Teaching science ideas in general, the process of photosynthesis for example, may work for some students, but often it leads to decontextualized knowledge that students are unable to apply when relevant. Anchoring the development of general science ideas in investigations of phenomena helps students build more usable and generative knowledge.
What are phenomena?
Natural phenomena are observable events that occur in the universe and that we can use our science knowledge to explain or predict. A sunburn, vision loss, and the culverts on the family ranch flooding the roadway each winter are specific examples of something in the world that is happening—an event or a specific example of a general process.
Phenomena are NOT the explanations or scientific terminology behind what is happening. They are what can be experienced or documented.
The goal of building knowledge in science courses is to develop general ideas, based on evidence, that can explain and predict phenomena. In engineering, it involves designing solutions to problems that arise from phenomena, and using explanations of phenomena to design solutions.
Essentially, phenomena are the context for the work of both the scientist and the engineer.
When students investigate compelling natural phenomena or work on meaningful design problems, they develop a greater understanding of the world around them. They also develop the skills to communicate their findings with others in a more concise and clear manner.
Classroom teachers refer to these phenomena and design problems as anchors.
What are good phenomenon to anchor an investigation?

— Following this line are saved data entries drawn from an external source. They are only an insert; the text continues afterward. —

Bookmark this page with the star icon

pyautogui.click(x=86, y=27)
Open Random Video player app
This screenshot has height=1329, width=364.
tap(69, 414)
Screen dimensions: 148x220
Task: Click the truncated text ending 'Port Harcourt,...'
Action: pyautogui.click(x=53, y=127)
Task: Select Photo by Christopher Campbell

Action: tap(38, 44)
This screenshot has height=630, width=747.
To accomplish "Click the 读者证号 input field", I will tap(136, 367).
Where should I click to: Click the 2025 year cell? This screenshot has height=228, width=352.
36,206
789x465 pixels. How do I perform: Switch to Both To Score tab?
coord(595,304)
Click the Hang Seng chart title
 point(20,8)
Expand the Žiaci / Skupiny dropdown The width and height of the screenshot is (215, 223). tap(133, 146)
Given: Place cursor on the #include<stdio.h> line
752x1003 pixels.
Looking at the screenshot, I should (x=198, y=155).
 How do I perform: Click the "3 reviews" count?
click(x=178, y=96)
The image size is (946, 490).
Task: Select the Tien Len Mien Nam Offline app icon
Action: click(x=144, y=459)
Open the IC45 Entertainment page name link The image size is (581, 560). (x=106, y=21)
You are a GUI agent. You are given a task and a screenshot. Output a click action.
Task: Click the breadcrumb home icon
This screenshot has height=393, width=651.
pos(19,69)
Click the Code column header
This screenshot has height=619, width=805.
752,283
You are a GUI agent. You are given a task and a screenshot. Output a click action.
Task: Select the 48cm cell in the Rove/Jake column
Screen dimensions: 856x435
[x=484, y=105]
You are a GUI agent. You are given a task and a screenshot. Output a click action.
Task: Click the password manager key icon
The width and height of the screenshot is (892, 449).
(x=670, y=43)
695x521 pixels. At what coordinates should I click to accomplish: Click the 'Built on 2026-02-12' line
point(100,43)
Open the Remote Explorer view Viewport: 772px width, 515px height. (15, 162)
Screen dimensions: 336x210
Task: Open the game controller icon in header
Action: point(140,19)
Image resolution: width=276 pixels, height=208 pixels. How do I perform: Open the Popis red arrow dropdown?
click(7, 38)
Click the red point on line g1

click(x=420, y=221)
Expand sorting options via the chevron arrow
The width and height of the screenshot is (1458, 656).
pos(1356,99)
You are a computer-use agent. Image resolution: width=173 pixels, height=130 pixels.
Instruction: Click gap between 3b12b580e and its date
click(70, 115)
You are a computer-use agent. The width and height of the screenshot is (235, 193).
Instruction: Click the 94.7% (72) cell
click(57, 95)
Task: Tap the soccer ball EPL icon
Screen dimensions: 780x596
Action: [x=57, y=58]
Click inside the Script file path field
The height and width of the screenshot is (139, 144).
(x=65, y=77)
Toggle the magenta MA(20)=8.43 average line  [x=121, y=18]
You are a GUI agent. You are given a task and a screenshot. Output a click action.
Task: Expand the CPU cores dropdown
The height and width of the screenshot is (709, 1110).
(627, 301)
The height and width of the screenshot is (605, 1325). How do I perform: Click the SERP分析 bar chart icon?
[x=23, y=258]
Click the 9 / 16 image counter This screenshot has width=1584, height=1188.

Selecting phenomena that students find interesting, relevant, and consequential helps support their engagement. It should also engage students in cross-curriculum experiences – connecting skills in mathematics, reading, writing, communication, and even art.
Phenomena build on everyday or family experiences: who students are, what they do, where they came from.
The phenomena should be too complex for students to explain or design a solution for after a single lesson. The explanation should be just beyond the reach of what students can figure out without instruction. In other words, searching online will not yield a quick answer that students can simply regurgitate.
A good anchor has relevant data, images, and text to engage students in the range of ideas students need to understand. It provides opportunities to learn science through first-hand or second-hand investigations.